New research shows that personalized cognitive rehabilitation therapy can help people with early stage dementia significantly improve their ability to engage in important everyday activities and tasks.
This enables them to maintain their functioning and independence, according to researchers at the University of Exeter.
Cognitive rehabilitation involves a therapist working with the person with dementia and a family caregiver to identify issues where they would like to see improvements. Together, they set up to three goals, and the therapist helps to develop strategies to achieve these goals.
The goals participants chose were varied, as dementia affects people in a wide range of ways, the researchers noted.
Some wanted to find ways of staying independent, for example by learning or re-learning how to use household appliances or mobile phones.
Some wanted to manage daily tasks better, and worked with therapists on developing strategies to prevent them from burning their food when cooking meals.
Others wanted to stay socially connected, and focused on being able to remember details like the names of relatives or neighbors, or improving their ability to engage in conversation.
Sometimes staying safe was important, so strategies focused on things like remembering to lock the door at home or withdrawing money safely from an ATM.
“We know there’s a great deal that can be done to support people to live well with dementia,” said Dr. Ola Kudlicka, who managed the trial.
“Our research is about finding out what matters most to individuals and working with them to find strategies to manage important tasks and maintain their interests. Contrary to popular belief, our trial shows that people with early-stage dementia, given the right kind of support, have the capacity to learn and to improve their skills. We aim to support them in their right to live a fulfilling and happy life and be as independent as possible.”
The study involved 475 people across eight sites in England and Wales. Half of them received 10 cognitive rehabilitation sessions over three months, and the other half did not. The group receiving the therapy then took part in four “top-up” sessions over six months.
The researchers found that those who took part in the therapy showed significant improvement in the areas they had identified, after both the 10 week and “top-up” sessions.
Family caregivers agreed that their performance had improved. Both participants and caregivers were happier with the participants’ abilities in the areas identified, the researchers reported.
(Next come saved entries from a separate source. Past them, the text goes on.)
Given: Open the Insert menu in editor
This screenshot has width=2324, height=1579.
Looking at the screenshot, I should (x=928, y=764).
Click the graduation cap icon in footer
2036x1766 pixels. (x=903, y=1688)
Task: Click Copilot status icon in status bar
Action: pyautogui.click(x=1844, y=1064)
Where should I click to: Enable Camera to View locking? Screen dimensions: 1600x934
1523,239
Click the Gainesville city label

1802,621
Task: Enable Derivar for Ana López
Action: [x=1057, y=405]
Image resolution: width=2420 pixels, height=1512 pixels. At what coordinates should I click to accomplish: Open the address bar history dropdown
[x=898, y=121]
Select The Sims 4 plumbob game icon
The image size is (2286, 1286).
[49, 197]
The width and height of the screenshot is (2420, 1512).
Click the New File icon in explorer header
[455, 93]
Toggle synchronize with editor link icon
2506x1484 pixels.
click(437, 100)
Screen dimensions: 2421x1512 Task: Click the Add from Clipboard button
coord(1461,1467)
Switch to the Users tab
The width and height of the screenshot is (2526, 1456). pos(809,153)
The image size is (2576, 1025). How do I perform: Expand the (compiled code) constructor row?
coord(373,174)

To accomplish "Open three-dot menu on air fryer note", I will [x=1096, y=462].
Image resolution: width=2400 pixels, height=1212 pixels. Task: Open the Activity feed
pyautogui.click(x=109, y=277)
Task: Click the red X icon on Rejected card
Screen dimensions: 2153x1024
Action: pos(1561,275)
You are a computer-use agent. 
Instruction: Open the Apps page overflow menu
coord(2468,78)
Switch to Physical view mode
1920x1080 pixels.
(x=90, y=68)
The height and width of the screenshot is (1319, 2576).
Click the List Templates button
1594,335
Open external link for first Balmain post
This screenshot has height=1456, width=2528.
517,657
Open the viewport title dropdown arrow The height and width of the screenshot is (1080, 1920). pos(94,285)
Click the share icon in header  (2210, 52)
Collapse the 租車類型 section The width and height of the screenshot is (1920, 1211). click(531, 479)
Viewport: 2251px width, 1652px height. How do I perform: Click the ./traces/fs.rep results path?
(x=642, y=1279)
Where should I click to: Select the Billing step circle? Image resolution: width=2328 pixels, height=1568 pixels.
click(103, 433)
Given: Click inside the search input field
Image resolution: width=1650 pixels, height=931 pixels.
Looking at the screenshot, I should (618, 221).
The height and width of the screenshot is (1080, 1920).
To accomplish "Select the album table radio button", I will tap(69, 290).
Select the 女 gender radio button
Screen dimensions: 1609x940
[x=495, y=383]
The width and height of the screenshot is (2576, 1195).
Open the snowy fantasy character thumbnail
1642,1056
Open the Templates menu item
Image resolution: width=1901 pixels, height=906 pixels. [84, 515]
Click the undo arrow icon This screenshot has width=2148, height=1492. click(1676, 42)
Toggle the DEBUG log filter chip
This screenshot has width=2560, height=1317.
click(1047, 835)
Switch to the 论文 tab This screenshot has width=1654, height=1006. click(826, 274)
“We now know that cognitive rehabilitation effectively supports people to achieve the everyday goals that matter to them,” said Professor Linda Clare, who led the research.
“The next step is to quantify benefits, such as whether this approach delays the need for people to go into care homes by supporting them to live independently for longer. This could have important financial benefits for social care. We must also assess whether the therapy can be integrated into how practitioners routinely work, so that more people can have access and are supported to live better lives with dementia.”
The Alzheimer’s Society funded an initial pilot study for this work to make sure that the methods were acceptable for people affected by dementia. It is now funding an implementation study so the researchers can work with NHS and social care providers to adapt the therapy for use in real-life practice.